More pastry cream problems
Posted 10 March 2012 - 02:14 AM
Now the recipe wasn't exactly what I've made before but the proportions weren't that much off and the general technique is the same. In to a bowl: yolks, sugar, cornflour, mixed and then heated milk flavored with vanilla added in.
So why the separation of fat (i did however use a little cream mixed into my milk as it wasn't whole milk but i've done this before to compensate for the fat content and it was fine) But more importantly, where did that nasty metallic flavor come from?
Posted 10 March 2012 - 05:51 AM
On the metallic taste: if this was a broken emulsion, the sugar would all be in the water layer. Ditto the starch. So the top layer would be egg, milk fats, and vanilla. I'd check that vanilla: how old is it? What does it taste like?

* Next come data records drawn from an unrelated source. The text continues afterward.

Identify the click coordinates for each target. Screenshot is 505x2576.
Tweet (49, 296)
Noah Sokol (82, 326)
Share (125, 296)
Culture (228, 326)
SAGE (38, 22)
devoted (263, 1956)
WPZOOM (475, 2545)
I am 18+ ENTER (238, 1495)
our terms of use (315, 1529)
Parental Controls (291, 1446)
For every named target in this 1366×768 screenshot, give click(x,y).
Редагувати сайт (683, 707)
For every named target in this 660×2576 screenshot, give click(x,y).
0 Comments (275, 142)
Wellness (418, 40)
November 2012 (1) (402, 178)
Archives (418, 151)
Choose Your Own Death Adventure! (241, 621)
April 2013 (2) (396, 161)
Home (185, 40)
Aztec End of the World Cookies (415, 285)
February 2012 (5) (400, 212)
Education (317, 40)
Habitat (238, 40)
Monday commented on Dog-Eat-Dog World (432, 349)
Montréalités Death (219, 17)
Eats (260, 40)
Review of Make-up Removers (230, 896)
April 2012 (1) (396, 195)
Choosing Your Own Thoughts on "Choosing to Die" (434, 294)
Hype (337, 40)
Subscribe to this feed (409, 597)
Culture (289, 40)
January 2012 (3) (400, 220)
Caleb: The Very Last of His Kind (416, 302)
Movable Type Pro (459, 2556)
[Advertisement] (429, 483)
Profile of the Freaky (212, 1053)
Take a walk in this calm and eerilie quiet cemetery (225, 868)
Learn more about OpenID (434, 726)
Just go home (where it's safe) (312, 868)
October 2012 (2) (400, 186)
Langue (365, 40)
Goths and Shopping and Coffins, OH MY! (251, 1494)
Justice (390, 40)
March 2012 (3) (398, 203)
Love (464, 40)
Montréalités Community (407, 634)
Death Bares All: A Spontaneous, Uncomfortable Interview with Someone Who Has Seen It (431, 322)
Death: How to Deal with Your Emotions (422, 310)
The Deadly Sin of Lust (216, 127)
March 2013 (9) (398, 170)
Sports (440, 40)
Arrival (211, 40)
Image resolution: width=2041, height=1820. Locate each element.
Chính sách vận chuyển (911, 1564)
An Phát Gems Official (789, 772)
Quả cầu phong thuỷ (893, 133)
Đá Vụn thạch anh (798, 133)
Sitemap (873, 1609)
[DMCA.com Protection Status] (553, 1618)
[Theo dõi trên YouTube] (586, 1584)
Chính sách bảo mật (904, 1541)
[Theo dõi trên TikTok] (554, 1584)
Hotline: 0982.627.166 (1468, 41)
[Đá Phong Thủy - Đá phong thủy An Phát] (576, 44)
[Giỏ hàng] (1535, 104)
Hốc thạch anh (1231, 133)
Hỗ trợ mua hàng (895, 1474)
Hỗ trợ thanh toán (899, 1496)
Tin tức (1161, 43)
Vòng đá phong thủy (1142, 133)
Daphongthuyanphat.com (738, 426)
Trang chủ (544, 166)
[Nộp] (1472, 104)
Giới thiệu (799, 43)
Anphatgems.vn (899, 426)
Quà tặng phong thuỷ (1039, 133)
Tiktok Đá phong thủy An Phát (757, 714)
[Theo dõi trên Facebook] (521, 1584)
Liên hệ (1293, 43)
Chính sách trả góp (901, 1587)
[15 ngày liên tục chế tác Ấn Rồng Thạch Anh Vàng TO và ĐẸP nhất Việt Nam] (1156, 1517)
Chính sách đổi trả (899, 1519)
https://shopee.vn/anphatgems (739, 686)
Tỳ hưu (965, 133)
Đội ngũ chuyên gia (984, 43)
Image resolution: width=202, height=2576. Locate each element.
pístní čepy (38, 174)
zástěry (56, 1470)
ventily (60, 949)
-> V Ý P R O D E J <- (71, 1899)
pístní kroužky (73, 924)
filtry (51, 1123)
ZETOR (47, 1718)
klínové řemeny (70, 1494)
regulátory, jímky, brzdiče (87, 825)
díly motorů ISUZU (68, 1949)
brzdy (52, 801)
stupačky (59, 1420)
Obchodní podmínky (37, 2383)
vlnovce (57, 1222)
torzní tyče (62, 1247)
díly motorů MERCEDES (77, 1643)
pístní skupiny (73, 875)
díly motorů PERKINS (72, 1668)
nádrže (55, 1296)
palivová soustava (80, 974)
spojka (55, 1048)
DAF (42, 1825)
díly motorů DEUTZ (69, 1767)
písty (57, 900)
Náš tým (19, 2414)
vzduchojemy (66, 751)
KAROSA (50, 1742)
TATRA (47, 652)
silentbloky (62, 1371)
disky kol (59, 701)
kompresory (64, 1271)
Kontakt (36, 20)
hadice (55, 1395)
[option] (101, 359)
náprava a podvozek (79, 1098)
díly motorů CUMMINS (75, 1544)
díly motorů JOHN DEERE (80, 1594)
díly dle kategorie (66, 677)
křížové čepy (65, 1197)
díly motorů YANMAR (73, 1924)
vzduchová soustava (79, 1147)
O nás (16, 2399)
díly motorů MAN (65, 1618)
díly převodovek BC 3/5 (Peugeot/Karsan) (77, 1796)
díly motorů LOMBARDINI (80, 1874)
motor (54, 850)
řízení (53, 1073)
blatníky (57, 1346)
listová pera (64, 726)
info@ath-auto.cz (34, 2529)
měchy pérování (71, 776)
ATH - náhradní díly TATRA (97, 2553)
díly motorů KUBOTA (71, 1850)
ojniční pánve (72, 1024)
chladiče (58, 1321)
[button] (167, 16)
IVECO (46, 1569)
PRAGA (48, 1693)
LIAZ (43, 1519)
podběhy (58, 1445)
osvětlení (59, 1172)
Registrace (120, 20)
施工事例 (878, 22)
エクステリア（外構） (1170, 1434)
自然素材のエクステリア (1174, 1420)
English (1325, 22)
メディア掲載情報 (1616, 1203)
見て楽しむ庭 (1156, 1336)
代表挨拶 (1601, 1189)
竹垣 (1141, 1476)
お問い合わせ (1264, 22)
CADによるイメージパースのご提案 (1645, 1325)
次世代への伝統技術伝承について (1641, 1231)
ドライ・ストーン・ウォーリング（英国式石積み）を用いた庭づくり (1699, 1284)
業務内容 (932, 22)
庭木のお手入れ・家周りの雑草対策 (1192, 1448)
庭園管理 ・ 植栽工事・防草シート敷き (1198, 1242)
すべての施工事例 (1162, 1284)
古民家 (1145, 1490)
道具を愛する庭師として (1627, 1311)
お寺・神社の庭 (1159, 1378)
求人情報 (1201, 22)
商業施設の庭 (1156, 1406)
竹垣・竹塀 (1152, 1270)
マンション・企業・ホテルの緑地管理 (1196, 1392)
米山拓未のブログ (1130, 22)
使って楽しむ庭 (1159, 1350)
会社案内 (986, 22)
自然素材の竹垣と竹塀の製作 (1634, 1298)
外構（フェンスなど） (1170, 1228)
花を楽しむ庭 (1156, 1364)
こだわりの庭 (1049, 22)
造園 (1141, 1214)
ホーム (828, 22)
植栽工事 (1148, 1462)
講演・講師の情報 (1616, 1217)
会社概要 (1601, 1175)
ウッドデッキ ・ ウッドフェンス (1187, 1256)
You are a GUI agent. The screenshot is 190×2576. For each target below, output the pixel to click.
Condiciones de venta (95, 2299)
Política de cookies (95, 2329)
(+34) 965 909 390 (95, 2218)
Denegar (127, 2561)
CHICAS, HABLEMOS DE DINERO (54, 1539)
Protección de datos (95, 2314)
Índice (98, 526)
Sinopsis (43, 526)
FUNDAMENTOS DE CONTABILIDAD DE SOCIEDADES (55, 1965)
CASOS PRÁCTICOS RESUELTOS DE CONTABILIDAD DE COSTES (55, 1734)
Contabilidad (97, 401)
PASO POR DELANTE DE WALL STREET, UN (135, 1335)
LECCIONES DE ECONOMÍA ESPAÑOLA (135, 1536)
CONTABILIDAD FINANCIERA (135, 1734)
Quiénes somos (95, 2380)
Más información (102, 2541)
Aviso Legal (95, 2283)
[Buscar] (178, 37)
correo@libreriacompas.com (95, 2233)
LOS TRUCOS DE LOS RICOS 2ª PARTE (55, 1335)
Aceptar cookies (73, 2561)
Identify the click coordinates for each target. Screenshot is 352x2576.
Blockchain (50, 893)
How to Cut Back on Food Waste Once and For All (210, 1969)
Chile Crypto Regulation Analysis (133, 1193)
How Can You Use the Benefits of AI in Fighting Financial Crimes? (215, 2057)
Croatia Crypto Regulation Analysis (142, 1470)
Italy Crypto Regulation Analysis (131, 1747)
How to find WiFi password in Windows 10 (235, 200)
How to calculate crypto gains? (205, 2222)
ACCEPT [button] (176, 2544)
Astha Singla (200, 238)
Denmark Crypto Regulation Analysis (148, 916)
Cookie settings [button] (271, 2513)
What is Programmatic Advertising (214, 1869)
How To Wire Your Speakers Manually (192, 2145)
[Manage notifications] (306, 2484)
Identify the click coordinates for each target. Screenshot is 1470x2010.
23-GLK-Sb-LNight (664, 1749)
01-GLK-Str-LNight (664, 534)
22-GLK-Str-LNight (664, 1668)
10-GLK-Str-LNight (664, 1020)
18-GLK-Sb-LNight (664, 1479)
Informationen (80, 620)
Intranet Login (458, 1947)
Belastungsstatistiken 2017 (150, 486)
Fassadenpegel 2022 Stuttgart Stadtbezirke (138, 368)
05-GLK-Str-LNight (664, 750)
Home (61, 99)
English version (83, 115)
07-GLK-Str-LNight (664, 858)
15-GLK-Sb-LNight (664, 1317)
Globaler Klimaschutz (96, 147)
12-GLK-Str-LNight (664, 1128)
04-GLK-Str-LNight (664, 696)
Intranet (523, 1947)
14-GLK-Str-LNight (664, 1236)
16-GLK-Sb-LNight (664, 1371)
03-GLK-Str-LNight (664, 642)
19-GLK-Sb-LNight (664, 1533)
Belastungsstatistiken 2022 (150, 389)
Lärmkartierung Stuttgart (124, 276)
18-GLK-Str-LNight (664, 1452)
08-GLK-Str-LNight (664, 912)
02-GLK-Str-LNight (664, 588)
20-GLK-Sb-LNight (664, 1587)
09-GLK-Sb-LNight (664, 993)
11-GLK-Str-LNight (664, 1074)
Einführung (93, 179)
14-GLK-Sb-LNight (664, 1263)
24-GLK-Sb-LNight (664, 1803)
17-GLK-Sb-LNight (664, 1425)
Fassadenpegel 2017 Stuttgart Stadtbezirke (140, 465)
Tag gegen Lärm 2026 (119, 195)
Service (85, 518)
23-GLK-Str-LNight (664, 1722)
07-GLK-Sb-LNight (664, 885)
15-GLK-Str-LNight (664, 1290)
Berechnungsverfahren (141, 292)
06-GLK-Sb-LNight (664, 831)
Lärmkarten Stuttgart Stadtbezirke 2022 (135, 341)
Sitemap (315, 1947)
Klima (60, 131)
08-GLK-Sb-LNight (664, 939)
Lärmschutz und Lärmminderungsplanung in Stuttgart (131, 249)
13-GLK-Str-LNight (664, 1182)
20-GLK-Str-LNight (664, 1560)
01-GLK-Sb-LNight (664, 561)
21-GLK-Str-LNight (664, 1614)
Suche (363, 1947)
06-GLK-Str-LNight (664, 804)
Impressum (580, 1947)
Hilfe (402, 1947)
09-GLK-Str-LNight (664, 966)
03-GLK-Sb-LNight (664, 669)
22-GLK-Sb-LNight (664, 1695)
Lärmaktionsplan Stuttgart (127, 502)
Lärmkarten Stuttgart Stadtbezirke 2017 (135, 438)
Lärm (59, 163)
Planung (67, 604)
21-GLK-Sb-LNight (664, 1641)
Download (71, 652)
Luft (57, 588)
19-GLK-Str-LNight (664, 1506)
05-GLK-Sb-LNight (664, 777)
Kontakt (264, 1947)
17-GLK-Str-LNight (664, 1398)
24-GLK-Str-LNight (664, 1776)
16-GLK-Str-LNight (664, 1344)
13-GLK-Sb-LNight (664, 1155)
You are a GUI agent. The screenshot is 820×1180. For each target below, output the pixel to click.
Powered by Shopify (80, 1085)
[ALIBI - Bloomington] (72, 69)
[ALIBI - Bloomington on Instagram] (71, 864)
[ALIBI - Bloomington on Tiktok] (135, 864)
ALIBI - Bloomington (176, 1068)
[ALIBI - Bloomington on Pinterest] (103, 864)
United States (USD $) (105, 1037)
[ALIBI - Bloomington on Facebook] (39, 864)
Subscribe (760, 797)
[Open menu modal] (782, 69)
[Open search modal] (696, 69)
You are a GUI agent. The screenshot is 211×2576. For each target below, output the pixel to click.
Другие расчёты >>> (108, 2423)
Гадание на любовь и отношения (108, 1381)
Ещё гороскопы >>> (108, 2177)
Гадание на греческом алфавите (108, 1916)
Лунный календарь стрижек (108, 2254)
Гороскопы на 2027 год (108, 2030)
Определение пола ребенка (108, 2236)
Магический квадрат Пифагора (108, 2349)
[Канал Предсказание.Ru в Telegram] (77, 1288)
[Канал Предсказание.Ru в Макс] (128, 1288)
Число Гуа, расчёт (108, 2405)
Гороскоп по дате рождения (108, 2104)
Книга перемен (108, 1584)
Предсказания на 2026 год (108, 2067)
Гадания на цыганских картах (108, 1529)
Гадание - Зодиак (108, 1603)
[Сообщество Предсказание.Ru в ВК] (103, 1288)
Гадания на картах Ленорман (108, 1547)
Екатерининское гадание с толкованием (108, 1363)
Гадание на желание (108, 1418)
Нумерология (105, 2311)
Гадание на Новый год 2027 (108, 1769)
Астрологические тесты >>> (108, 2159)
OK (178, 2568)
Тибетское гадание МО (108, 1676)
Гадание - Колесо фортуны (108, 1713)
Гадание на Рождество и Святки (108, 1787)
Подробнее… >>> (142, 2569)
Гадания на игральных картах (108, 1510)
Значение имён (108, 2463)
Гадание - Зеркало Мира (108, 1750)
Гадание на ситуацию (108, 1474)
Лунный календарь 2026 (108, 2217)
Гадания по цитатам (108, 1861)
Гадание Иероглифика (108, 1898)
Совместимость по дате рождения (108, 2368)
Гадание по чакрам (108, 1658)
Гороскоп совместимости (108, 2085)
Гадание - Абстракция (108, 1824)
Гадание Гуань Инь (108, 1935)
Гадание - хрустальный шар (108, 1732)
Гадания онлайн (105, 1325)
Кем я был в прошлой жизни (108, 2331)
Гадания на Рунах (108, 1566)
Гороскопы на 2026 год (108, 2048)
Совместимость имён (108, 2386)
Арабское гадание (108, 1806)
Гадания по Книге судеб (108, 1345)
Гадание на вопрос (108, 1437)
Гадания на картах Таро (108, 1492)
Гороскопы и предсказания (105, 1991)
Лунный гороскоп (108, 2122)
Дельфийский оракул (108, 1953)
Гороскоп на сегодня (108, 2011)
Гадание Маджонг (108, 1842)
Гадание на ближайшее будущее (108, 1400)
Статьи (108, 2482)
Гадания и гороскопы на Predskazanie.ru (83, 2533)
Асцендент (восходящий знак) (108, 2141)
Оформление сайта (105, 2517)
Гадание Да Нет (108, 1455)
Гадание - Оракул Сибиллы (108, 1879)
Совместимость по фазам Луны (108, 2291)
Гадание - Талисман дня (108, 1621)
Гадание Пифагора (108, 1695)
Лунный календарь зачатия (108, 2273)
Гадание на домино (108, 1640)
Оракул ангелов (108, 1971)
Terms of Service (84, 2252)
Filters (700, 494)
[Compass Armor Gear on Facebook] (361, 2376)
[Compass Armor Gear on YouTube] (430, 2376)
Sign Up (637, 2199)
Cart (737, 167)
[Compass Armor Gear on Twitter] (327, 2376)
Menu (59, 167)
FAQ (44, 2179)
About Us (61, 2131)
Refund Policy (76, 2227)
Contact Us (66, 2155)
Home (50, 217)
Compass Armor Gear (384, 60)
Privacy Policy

Posted 10 March 2012 - 10:20 AM
Posted 10 March 2012 - 08:28 PM
This happened after adding the yolks and starch? How much did you deviate from your usual proportions?
Posted 13 March 2012 - 01:25 AM
I think the thing i did do different was adding the yolks sugar and starch at the same time. I think you were supposed to beat the yolks with sugar first, a little milk THEN starch, but how does that change things since when tempering the yolks it came to a consistency that seemed normal.